# Converting between conditional distributions for Gibbs sampling using Bayes Theorem

#### basmati

Hi,

I am working on writing a Gibbs sampler to do hypothesis testing in a Bayesian framework. I have a set of data which give the number of occurrences $$\displaystyle x$$ in a sample of $$\displaystyle n$$ trials. The particular model of interest is a three-layered hierarchical model with the following distributions:

1) The number of occurrences $$\displaystyle x$$ given $$\displaystyle p$$ is drawn from a Binomial distribution, $$\displaystyle f_{X|P}(x|p) = {n \choose x}p^{x}(1-p)^{n-x}$$.

2) The distribution of $$\displaystyle p$$ given the hyperparameter $$\displaystyle m$$ is a Beta distribution, $$\displaystyle f_{P|M}(p|m) = \frac{\Gamma(m)}{\Gamma(mq)\Gamma(m(1-q))} \; p^{mq-1}(1-p)^{m(1-q)-1}$$.
Here $$\displaystyle q$$ is a known constant between 0 and 1. Note that the shape paramters $$\displaystyle \alpha = mq$$ and $$\displaystyle \beta=m(1-q)$$ are chosen so that the mean is $$\displaystyle q$$.

3) $$\displaystyle m$$ is drawn from a uniform distribution $$\displaystyle f_{M}(m)$$ on $$\displaystyle (\ell,\infty)$$ where $$\displaystyle \ell=\max(1/q,1/(1-q))$$ which ensures that the distribution $$\displaystyle f_{P|M}(p|m)$$ is concave.

If I am understanding the Gibbs sampling procedure correctly, it goes something like this.
Start by generating a value for $$\displaystyle m$$ from the uniform distribution.

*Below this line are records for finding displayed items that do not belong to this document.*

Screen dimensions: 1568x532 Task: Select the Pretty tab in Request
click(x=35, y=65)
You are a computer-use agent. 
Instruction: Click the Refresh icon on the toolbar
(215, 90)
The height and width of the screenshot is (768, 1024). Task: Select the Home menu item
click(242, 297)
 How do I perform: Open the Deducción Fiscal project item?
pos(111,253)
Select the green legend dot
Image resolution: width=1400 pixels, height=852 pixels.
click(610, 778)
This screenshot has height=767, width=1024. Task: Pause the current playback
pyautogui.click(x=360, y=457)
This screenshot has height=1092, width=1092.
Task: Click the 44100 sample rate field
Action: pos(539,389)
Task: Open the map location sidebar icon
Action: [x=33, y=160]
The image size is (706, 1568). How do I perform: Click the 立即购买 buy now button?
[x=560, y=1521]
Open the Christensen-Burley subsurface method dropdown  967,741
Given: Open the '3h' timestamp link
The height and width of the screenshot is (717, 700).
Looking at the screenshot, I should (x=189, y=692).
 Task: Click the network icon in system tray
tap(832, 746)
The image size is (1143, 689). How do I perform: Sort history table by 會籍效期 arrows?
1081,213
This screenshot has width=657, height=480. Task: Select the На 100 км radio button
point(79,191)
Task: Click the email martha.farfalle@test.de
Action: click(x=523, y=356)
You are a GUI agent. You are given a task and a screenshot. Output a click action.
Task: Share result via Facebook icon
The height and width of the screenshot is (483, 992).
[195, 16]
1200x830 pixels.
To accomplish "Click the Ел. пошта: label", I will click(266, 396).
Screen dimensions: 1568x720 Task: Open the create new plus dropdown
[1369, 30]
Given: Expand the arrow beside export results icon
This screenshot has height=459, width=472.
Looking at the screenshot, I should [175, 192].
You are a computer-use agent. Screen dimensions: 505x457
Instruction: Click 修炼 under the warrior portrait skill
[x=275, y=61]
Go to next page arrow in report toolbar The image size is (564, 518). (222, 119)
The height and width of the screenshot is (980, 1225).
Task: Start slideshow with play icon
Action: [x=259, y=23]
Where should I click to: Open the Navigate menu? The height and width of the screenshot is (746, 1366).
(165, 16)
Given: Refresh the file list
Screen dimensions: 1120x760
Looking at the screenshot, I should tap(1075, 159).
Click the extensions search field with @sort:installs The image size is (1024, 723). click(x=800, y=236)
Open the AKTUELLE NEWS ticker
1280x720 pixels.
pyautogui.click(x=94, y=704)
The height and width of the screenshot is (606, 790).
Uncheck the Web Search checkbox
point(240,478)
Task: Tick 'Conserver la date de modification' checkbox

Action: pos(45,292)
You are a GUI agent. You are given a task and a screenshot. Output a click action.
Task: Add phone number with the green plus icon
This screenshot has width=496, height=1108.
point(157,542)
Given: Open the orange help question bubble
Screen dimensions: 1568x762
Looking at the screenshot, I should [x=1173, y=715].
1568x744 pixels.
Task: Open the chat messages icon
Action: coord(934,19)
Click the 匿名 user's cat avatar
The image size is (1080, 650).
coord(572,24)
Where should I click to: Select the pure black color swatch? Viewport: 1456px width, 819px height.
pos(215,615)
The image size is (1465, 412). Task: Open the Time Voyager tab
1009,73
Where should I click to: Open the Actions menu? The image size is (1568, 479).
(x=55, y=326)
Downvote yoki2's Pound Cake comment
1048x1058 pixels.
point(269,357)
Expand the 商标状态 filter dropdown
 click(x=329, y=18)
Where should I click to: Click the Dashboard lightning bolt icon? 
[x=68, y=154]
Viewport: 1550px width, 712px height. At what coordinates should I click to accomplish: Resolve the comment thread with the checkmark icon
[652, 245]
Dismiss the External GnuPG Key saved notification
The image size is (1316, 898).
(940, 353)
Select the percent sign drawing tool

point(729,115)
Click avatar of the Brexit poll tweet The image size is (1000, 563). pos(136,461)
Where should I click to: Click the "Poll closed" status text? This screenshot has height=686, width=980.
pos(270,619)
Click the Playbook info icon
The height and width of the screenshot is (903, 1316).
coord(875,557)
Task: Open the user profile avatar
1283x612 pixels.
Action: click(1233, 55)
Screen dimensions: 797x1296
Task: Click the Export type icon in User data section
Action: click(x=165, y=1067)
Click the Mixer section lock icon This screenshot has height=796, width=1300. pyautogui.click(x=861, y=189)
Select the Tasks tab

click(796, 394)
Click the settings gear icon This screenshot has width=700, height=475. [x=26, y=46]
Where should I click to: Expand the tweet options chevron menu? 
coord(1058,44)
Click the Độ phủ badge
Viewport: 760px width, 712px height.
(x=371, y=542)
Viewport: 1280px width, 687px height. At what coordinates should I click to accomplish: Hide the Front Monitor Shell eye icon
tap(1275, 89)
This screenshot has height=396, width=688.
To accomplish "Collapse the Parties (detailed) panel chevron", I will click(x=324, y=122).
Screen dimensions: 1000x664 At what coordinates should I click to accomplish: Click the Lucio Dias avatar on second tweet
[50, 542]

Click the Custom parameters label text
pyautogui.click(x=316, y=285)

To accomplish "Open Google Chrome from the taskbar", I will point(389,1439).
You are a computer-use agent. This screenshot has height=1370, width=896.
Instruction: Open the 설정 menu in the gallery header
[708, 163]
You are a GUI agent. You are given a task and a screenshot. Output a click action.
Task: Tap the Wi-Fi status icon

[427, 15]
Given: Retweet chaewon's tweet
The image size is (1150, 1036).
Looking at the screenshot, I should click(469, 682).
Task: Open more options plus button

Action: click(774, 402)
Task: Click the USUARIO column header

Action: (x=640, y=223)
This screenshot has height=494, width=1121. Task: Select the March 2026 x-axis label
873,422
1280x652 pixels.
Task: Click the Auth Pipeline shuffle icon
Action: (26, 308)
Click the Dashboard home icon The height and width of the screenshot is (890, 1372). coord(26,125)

Then:
1) Given this $$\displaystyle m$$ generate a value for $$\displaystyle p$$ from $$\displaystyle f_{P|M}(p|m)$$.
2) Given $$\displaystyle p$$ generate a value for $$\displaystyle x$$ from $$\displaystyle f_{X|P}(x|p)$$.
3) Given $$\displaystyle x$$ generate a new value for $$\displaystyle p$$ from $$\displaystyle f_{P|X}(p|x)$$.
4) Given this new $$\displaystyle p$$ generate a new value for $$\displaystyle m$$ from $$\displaystyle f_{M|P}(m|p)$$.
5) Repeat steps 1-4.

I am having trouble with step 4, since I need the conditional distribution $$\displaystyle f_{M|P}(m|p)$$. I should be able to get this from Bayes theorem, since $$\displaystyle f_{M|P}(m|p) = \frac{f_{P|M}(p|m)f_{M}(m)}{\int f_{P|M}(p|m)f_{M}(m)\mathrm{d}m}$$.

I have been unable to calculate the normalization integral that appears in the denominator above:

$$\displaystyle \int_{\ell}^{\infty} \; \frac{\Gamma(m)}{\Gamma(mq) \Gamma(m(1-q))} \;p^{mq-1}(1-p)^{m(1-q)-1}\; \mathrm{d}m$$.

Question 1: Does anyone know of a method to perform this integration of the Beta distribution with respect to $$\displaystyle m$$ analytically? I have been unable to do so or find much on integration of the Beta distribution with respect to the shape parameter.

Question 2: For those readers who are familiar with Gibbs sampling and the Bayesian framework, please feel free to comment on the method of approach I outlined here. I am rather new at this and not entirely confident in the way I am attempting to do the sampling.